» **WORK TO COMPLETE**:
Once every line in the data below has been checked for "checkbox", give the number of lines that hold it, and only that.

» **DATASET EXTRACT**:
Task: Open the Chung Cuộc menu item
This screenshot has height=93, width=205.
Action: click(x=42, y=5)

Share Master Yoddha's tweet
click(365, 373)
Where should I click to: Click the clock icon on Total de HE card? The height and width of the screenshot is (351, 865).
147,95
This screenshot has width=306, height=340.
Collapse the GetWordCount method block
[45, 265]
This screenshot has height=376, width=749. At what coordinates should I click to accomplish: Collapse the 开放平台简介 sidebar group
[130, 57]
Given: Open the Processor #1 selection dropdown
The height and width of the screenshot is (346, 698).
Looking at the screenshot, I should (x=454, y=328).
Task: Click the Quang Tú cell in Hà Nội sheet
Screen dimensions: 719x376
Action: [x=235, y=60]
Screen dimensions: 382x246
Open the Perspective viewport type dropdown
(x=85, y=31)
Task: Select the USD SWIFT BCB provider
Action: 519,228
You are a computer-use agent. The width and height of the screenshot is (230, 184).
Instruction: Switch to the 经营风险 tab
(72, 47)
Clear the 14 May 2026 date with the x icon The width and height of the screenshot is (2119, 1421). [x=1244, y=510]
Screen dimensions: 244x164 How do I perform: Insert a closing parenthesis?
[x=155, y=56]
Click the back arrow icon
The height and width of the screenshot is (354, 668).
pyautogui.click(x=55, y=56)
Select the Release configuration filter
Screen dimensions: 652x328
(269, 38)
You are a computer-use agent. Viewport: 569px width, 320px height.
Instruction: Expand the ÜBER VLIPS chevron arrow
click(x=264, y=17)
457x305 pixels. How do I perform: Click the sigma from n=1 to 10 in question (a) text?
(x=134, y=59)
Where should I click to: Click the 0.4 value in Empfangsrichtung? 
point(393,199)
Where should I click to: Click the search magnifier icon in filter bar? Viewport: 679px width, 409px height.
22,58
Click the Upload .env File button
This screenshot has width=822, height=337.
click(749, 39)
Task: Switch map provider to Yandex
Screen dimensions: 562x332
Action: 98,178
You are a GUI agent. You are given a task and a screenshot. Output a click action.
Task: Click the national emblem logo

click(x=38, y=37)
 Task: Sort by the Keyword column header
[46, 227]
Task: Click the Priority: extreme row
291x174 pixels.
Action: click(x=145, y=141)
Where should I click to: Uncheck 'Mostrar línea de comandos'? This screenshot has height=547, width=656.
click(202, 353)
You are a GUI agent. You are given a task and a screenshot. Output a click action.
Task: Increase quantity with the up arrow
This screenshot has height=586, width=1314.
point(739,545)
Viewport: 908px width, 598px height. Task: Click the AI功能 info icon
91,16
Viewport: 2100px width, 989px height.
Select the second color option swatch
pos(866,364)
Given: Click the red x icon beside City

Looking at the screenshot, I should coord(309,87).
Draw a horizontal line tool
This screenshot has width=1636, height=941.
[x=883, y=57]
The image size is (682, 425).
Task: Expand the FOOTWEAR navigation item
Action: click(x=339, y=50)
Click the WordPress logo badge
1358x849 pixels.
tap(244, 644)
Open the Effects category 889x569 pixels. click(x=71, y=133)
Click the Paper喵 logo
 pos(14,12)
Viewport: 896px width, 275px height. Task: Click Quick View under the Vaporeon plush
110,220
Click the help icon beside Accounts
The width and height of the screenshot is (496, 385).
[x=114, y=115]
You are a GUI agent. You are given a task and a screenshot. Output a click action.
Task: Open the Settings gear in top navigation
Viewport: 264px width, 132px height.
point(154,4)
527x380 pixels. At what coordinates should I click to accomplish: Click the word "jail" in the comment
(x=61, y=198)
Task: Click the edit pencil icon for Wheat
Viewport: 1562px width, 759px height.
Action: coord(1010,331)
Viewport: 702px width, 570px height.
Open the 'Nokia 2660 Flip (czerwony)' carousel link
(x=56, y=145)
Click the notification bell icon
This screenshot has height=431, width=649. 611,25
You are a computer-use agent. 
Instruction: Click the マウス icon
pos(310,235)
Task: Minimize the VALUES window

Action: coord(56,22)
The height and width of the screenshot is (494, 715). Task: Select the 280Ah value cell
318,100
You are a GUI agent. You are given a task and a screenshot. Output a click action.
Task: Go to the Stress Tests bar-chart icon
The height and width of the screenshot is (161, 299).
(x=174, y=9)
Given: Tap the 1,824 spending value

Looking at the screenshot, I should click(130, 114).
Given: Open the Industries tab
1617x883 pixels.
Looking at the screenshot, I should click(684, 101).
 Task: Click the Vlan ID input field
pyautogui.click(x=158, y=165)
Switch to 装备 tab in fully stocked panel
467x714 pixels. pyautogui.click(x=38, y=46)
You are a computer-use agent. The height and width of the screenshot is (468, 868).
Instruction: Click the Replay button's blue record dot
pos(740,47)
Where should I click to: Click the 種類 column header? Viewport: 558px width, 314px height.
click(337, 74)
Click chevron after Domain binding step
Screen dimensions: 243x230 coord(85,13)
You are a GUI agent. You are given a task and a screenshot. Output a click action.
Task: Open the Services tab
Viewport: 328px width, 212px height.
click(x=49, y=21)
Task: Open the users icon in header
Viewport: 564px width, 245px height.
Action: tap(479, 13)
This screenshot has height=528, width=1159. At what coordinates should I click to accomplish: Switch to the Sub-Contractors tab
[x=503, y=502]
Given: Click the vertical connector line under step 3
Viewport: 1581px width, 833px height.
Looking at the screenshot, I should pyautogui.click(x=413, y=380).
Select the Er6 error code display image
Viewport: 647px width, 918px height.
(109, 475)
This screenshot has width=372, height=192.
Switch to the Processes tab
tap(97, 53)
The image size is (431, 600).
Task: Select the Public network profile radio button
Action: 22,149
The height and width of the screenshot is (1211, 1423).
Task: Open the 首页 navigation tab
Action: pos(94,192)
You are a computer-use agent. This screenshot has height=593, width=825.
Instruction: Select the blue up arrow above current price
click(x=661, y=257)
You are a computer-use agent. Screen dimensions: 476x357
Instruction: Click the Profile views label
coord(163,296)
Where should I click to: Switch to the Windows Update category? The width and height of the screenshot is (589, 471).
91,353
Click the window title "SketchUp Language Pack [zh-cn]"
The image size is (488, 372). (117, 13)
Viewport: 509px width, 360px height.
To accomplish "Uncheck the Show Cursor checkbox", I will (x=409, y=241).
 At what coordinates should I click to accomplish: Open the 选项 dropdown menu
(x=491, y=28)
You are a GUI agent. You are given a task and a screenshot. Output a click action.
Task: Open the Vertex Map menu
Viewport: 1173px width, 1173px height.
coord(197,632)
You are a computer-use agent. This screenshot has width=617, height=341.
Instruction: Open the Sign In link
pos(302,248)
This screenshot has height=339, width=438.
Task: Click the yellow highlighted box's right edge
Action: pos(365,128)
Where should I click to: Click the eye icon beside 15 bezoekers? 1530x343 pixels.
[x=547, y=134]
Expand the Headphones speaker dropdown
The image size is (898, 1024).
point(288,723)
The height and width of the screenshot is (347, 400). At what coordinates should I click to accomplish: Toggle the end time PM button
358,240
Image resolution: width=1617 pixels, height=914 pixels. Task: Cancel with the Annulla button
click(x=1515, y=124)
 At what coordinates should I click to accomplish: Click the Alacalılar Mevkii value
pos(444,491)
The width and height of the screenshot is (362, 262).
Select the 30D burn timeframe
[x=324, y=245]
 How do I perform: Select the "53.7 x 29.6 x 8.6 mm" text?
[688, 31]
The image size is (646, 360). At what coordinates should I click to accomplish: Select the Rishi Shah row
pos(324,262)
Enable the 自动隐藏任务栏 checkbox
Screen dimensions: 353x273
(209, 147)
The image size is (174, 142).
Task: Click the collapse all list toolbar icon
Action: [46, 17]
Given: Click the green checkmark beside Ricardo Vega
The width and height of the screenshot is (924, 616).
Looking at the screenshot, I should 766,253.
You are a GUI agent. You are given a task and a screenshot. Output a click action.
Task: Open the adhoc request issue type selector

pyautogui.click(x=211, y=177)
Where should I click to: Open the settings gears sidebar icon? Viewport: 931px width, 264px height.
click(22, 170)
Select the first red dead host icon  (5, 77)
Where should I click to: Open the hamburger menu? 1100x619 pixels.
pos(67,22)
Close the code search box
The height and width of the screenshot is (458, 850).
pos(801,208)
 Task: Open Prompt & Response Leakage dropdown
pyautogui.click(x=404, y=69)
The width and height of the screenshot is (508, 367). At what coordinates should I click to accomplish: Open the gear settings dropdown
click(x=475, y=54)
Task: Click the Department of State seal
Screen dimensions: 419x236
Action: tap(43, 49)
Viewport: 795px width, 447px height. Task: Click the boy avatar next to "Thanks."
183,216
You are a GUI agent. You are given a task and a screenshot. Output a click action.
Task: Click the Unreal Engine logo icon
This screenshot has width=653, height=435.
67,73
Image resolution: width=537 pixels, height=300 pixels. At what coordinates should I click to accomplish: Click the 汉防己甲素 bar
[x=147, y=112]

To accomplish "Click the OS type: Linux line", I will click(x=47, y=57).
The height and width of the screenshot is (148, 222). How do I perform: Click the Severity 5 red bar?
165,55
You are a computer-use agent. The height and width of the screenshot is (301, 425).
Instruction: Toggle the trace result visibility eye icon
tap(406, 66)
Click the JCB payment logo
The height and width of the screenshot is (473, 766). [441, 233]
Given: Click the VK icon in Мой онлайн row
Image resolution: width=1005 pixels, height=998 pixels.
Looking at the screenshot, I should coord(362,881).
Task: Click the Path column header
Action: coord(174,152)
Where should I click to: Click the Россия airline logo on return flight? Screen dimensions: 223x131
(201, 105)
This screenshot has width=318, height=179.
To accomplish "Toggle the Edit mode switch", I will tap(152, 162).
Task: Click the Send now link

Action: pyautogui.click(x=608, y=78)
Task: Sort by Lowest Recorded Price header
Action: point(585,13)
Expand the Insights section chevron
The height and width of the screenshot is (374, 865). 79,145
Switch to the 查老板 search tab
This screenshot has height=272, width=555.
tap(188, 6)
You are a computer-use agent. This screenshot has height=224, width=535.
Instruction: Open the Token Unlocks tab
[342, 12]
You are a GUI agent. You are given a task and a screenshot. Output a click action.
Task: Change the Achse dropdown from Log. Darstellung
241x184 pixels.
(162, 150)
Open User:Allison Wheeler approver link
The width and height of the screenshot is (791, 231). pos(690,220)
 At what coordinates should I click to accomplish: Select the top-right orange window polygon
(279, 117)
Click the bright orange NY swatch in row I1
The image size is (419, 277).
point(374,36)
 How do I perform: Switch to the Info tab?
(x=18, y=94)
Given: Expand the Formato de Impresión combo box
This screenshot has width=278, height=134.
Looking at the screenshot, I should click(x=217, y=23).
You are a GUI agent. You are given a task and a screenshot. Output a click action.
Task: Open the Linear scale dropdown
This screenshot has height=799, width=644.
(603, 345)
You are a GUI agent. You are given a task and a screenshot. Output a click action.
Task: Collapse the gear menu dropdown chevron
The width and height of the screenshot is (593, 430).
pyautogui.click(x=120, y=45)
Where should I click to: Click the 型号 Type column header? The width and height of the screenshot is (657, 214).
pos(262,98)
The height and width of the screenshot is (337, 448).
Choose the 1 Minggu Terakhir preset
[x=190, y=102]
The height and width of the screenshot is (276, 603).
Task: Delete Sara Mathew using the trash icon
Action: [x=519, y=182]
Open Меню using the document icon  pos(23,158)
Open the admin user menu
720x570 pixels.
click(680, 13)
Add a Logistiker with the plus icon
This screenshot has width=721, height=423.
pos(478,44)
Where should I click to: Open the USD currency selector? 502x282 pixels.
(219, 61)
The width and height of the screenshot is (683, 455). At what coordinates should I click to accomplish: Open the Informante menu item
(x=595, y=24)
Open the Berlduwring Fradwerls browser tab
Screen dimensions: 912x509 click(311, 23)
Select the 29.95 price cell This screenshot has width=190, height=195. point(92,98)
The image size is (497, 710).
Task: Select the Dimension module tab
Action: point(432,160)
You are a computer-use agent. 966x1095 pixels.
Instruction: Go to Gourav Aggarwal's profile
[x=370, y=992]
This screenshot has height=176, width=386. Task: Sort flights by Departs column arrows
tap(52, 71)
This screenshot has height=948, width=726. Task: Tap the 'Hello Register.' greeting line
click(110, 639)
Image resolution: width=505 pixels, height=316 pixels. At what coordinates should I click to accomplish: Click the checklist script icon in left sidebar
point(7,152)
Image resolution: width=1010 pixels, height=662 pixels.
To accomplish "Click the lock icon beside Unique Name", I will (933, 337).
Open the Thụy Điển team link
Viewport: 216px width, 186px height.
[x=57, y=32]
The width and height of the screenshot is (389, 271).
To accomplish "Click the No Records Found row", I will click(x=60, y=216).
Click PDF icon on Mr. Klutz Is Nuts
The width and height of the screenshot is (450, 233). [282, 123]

» **RESPONSE TO THIS TASK**:
2